Businesses with over $1 million turnover must register for GST Under the law, businesses with annual sales turnover exceeding $1 million must register for GST. A GST-registered business is required to charge GST on its sales. It can offset this with the GST it pays on its purchases before accounting for the net difference to IRAS.
Businesses should regularly assess if they need to register for GST. They must register for GST if their turnover for the past four quarters or expected turnover for the next 12 months exceeds $1 million. This should be done within 30 days of the date their 12-monthly turnover crosses the $1 million mark.
How the offence was committed IRAS’ investigations revealed that CEWPL’s taxable turnover for the four quarters ending 30 Jun 2005, 30 Sept 2005, 31 Dec 2005 and 31 Mar 2006 exceeded the $1 million threshold. However, it failed to inform the Comptroller of GST of its liability to register for GST within 30 days of the end of the last quarter, i.e. 30 Apr 2006.
Furthermore, CEWPL deliberately cancelled genuine invoices amounting to $599,389.77 to avoid registering for GST.
For its wilful actions, CEWPL has to pay $154,535.16 of GST that it did not account for between 1 Jun 2006 and 31 Dec 2008. Beyond this, CEPWL has to pay an additional penalty equal to 10% of the amount of the tax due. This amounted to $15,453.53. CEWPL was also fined $5,500 by the Court.

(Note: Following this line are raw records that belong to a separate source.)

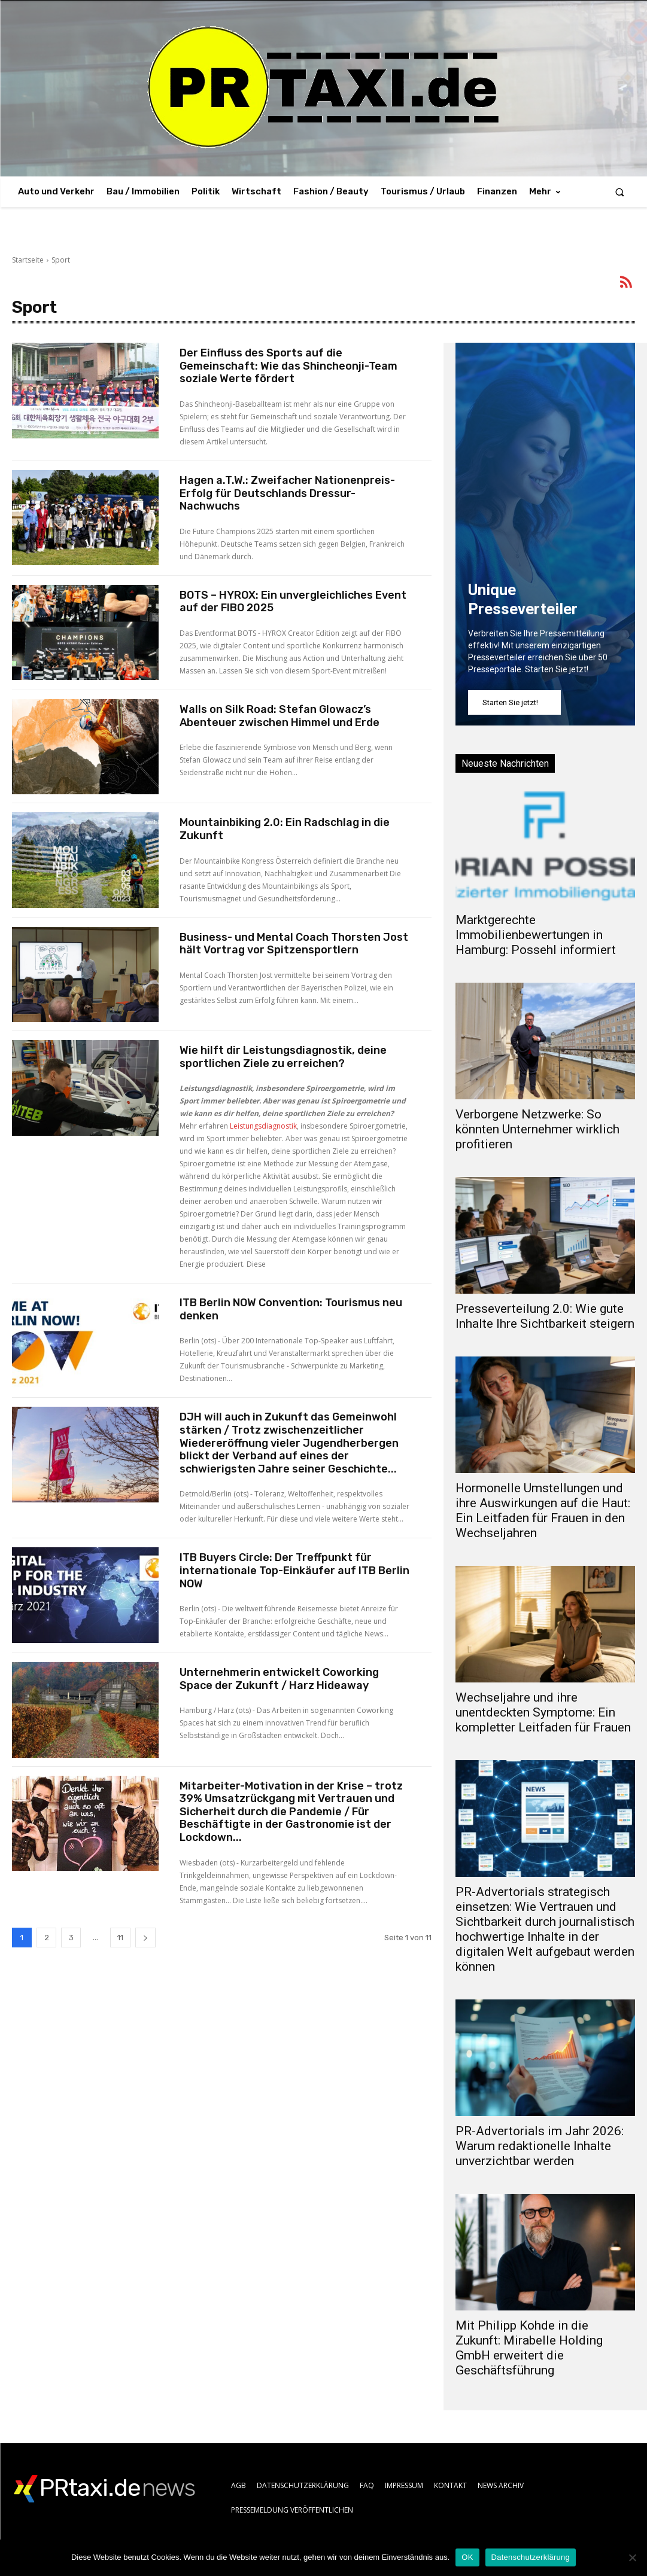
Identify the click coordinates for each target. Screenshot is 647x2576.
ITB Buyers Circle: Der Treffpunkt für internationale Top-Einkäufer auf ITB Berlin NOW (294, 1570)
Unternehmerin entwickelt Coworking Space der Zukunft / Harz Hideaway (279, 1679)
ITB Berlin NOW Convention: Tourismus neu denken (291, 1309)
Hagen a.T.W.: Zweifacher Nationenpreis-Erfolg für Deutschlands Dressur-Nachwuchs (287, 493)
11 (120, 1937)
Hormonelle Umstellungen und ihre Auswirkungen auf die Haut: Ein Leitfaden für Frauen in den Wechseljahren (542, 1510)
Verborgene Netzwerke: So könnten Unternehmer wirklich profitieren (537, 1129)
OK (467, 2557)
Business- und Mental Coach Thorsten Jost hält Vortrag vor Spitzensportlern (294, 944)
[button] (620, 191)
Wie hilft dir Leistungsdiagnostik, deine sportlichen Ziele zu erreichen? (283, 1057)
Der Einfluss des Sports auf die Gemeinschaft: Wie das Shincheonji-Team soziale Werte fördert (288, 365)
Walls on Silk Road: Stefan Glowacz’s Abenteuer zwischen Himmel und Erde (279, 716)
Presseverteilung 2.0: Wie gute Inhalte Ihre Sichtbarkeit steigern (544, 1316)
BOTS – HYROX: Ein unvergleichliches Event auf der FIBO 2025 (293, 602)
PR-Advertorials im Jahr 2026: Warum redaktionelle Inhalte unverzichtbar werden (539, 2146)
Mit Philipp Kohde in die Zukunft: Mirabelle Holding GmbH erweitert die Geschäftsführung (529, 2347)
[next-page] (145, 1937)
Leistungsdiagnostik (263, 1126)
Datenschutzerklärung (530, 2557)
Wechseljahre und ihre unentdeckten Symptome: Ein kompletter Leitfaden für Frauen (543, 1712)
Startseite (28, 260)
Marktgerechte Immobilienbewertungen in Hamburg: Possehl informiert (535, 935)
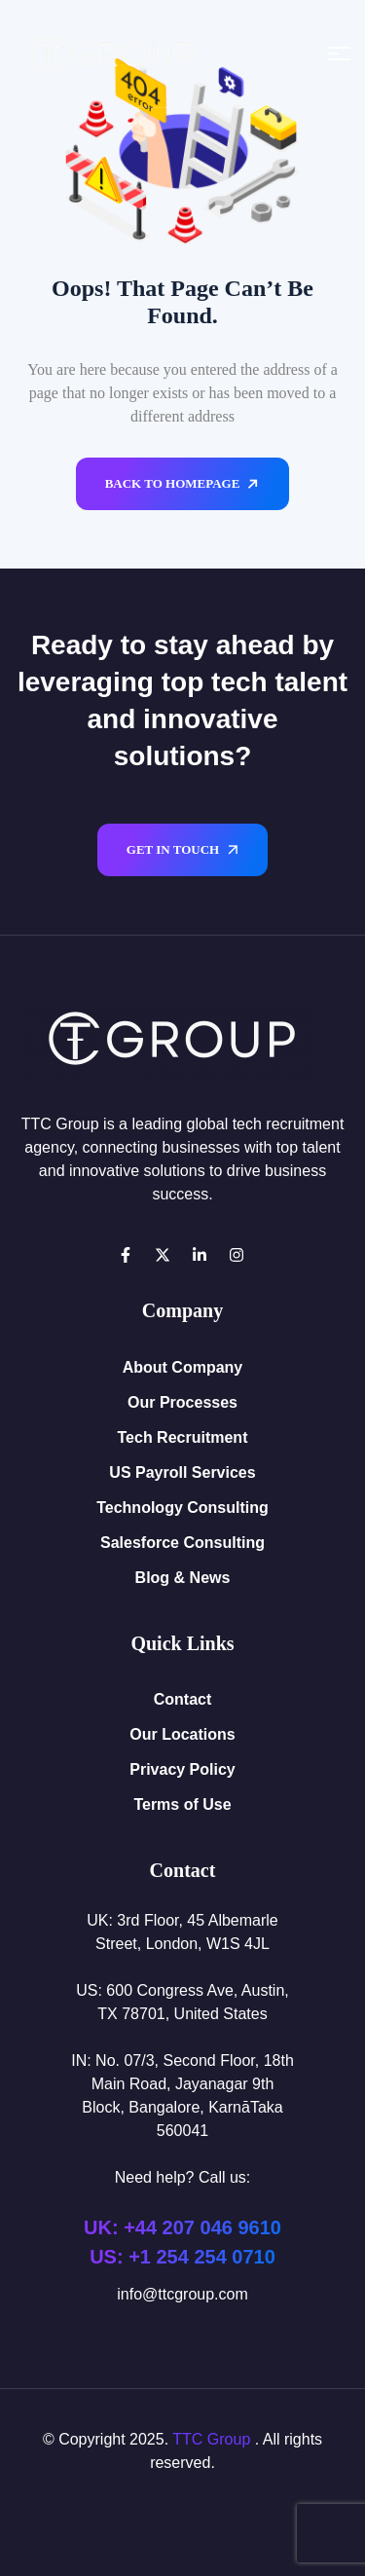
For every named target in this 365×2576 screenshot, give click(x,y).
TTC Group (211, 2439)
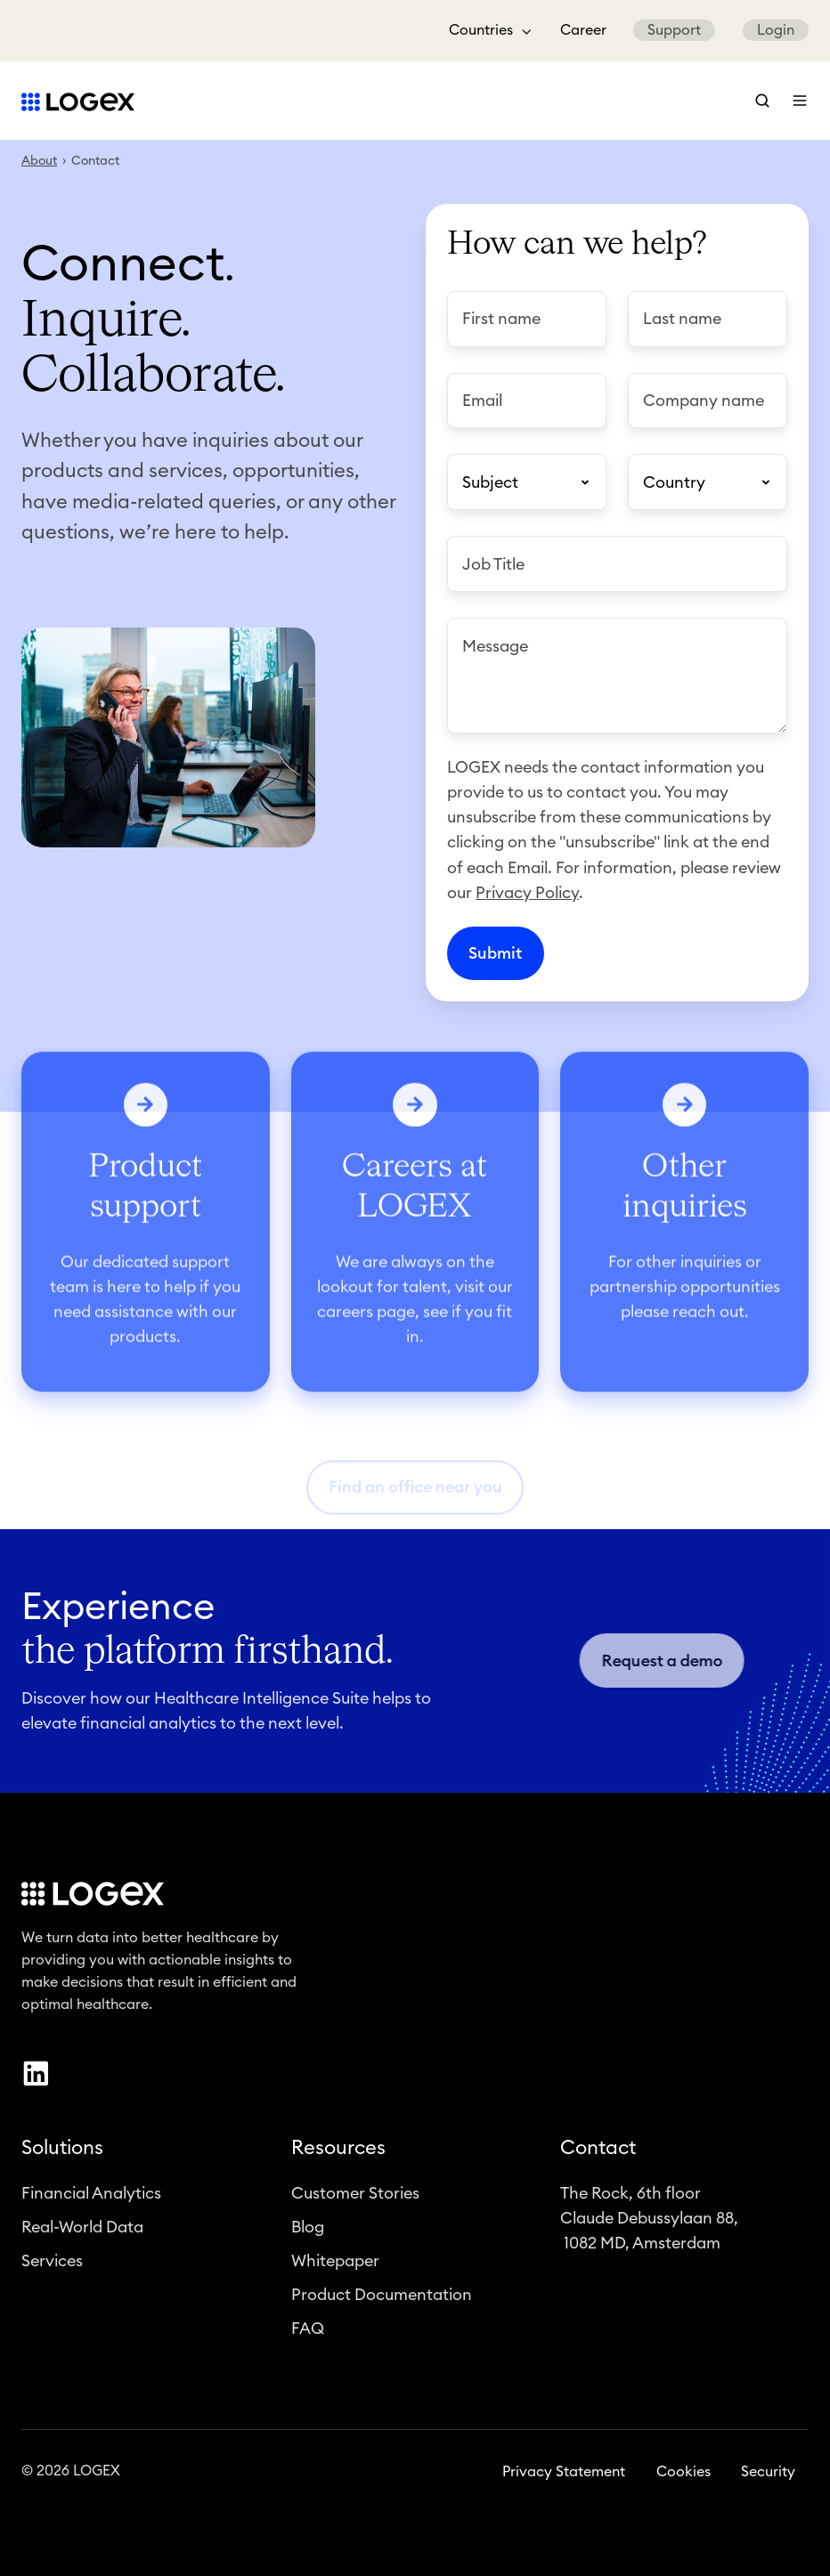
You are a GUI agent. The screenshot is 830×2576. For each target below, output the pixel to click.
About (39, 161)
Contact (598, 2157)
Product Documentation (381, 2305)
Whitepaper (335, 2271)
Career (583, 30)
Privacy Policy (527, 893)
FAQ (307, 2338)
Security (768, 2481)
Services (52, 2271)
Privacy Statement (563, 2481)
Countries (481, 30)
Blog (307, 2237)
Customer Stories (355, 2203)
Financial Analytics (91, 2203)
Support (674, 30)
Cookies (683, 2481)
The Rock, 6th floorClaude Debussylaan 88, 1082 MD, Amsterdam (649, 2228)
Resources (338, 2157)
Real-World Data (82, 2237)
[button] (762, 100)
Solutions (62, 2157)
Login (775, 30)
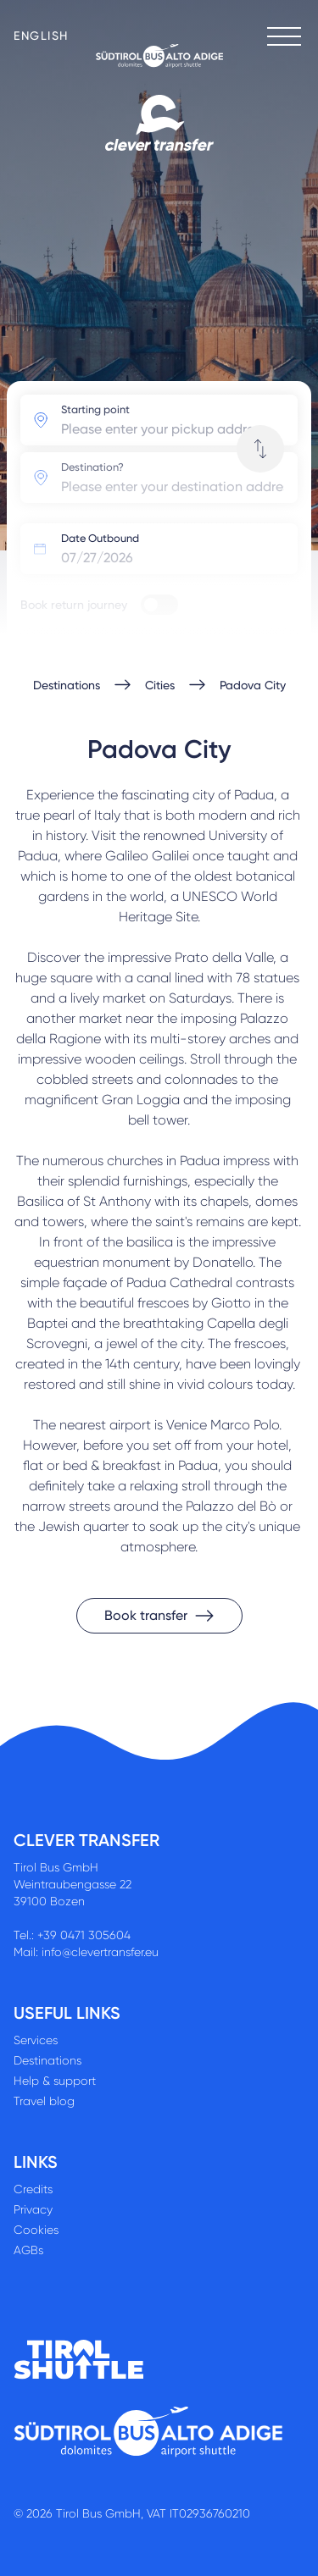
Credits (33, 2189)
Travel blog (44, 2101)
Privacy (33, 2209)
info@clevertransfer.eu (100, 1952)
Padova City (253, 685)
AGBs (28, 2250)
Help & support (55, 2080)
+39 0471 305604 (84, 1935)
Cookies (36, 2229)
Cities (160, 685)
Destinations (66, 685)
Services (36, 2040)
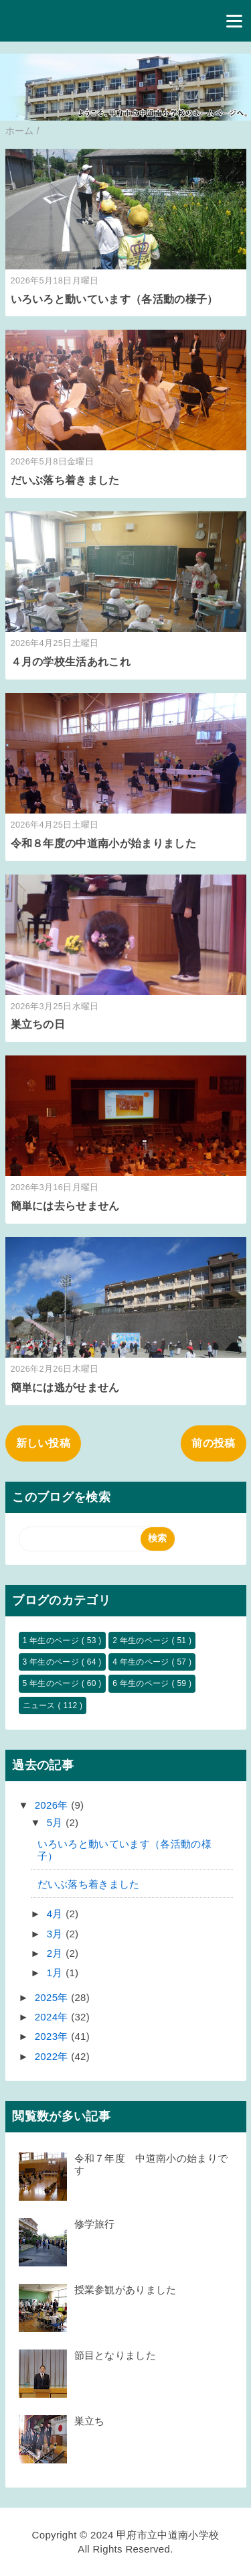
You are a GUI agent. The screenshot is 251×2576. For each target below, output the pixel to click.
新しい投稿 (43, 1443)
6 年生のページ (141, 1683)
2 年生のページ (141, 1640)
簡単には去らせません (65, 1206)
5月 (56, 1822)
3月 (56, 1933)
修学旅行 (94, 2224)
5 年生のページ (52, 1683)
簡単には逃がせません (65, 1387)
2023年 (53, 2036)
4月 (56, 1913)
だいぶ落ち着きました (65, 480)
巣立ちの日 (38, 1024)
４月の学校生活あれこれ (71, 661)
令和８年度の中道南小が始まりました (103, 843)
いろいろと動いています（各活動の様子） (114, 299)
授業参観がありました (125, 2289)
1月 (56, 1972)
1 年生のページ (52, 1640)
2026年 (53, 1805)
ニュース (40, 1705)
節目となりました (120, 2355)
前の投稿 (213, 1443)
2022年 (53, 2056)
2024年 (53, 2016)
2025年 (53, 1997)
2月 (56, 1953)
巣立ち (89, 2421)
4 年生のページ (141, 1662)
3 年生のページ (52, 1662)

Penalties for failure to register for GST
Businesses failing to register for GST even though they are required to do so by law can be fined up to $10,000 and pay a penalty equal to 10% of the tax due from the date on which the business is required to register for GST. The business’ effective date of GST registration will be back-dated to the day that its liability to register arose. Consequently, the business will have to pay the outstanding GST on all its past transactions since the effective date of registration, even if this amount was not collected from its customers.